David Davis, the shadow Deputy Prime Minister, called for Mr Clarke to rejoin the front bench, but Mr Clarke said he would "probably" decline. He said: "Sometimes I agree, and sometimes I don't agree with where we are going."
Mr Clarke appealed for unity and an end to the bitter factional in-fighting within the party. But, speaking to a packed meeting, he immediately criticised Mr Duncan Smith's pledge last weekend to cut tax rates, warning that they could not be reduced until public spending and borrowing were brought under control.
He predicted that the Tories could win the next election, but warned that the party had to get away from "this sense of crisis, which others would wish upon us".
Mr Clarke told the audience of about 500 people: "We've got to be credible about lower taxation and public spending and how we can move on to improve the public services. I personally believe the first priority of whoever takes over from Gordon Brown will be getting spending and borrowing under control. The first thing to do is produce a stable economic situation and do so without damaging public services. Tax cuts come after that. Tax cuts come when you've got public spending and borrowing under control."
He also clashed with the party's demands for a referendum on the new European Union constitution, demanded a return of council tax capping and renewed his criticism of the decision to go to war in Iraq.
Mr Davis won loud applause when he demanded a referendum on the proposed constitution, but Mr Clarke issued a withering critique of Conservative calls for a vote.
He said: "The first thing I would like to see is what is in this treaty and whether it matches my vision of what the EU should be like ... If you are going to vote 'no' whatever the text is, what are you going to do when you have voted 'no'? Are you going to leave? I'm not quite sure. Are you going to have a non-rules-based, non-super-national European Union?
"This treaty strengthens the Council of Ministers, which is nation states, gives more to the European Parliament, gives more power to national parliaments and greatly weakens the Commission."
Mr Clarke also backed the concept of central government targets, while calling for a radical cull of Labour's culture of target-setting. He said: "The public are more desperate to see an alternative government to the present one than they were this time last year.
"Our need now in opposition, having been thrown out so firmly six years ago, is to come up with a body of policy which is credible and makes it clear to people how we are going to deliver our objectives."
On Iraq, he renewed his criticism of the decision to launch military action. He said the Hutton inquiry was a "tasteless tragic sideshow" about the war between the Government and the BBC, which had diverted attention from the wider question of why Britain went to war.

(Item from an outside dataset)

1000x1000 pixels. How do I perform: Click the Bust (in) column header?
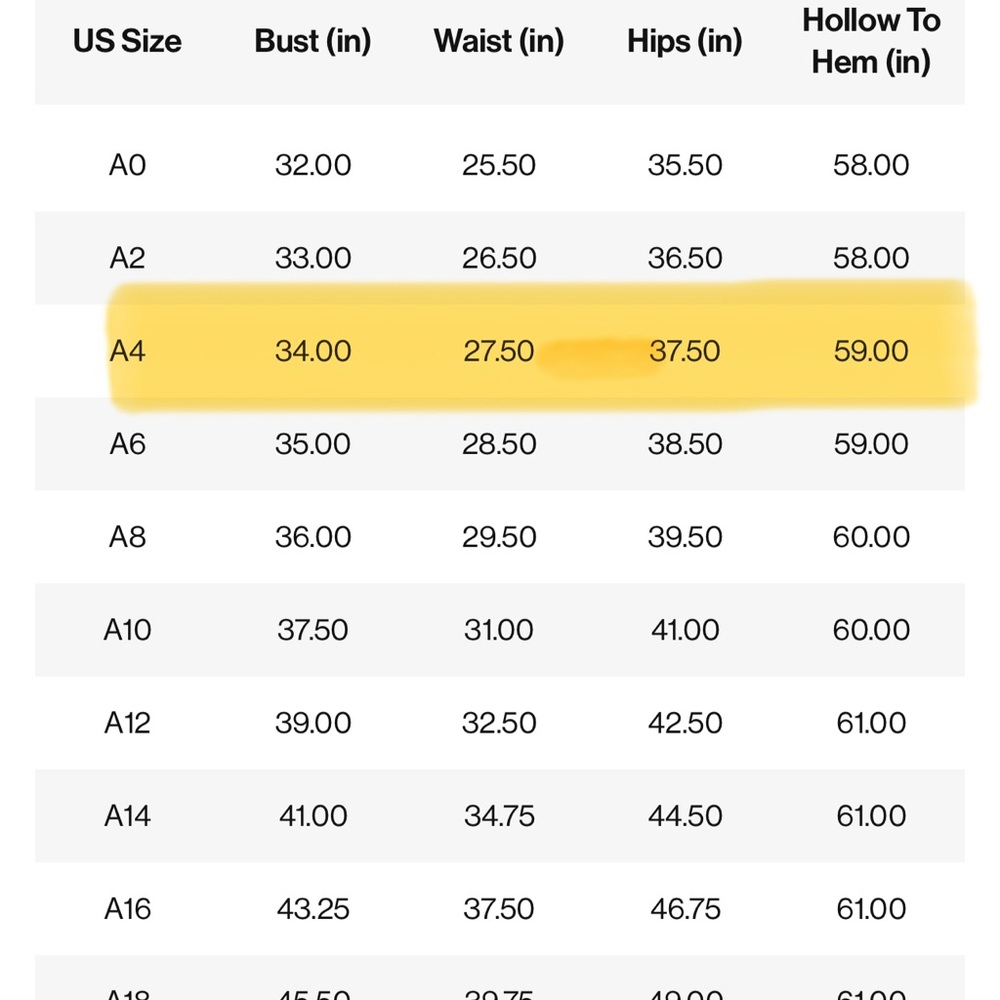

Mr Clarke told members he remained an advocate of council-tax capping, and warned them not to take the concept of local accountability to extremes.
He said: "You need some targets, you don't need hundreds of them. It is correct to target that you have shorter waiting times, it is correct that you target higher detection rates from crime, it is correct that you target numeracy and literacy and some academic attainment in schools, otherwise what are the public to do if their own local provider just fails to deliver?"
He warned that in-fighting had dogged the party for a decade. "You will not make progress if you continue to have factions plotting. They made a fair old mess of the Major government and they will make a fair old mess of opposition if the same little group just repeats," he said.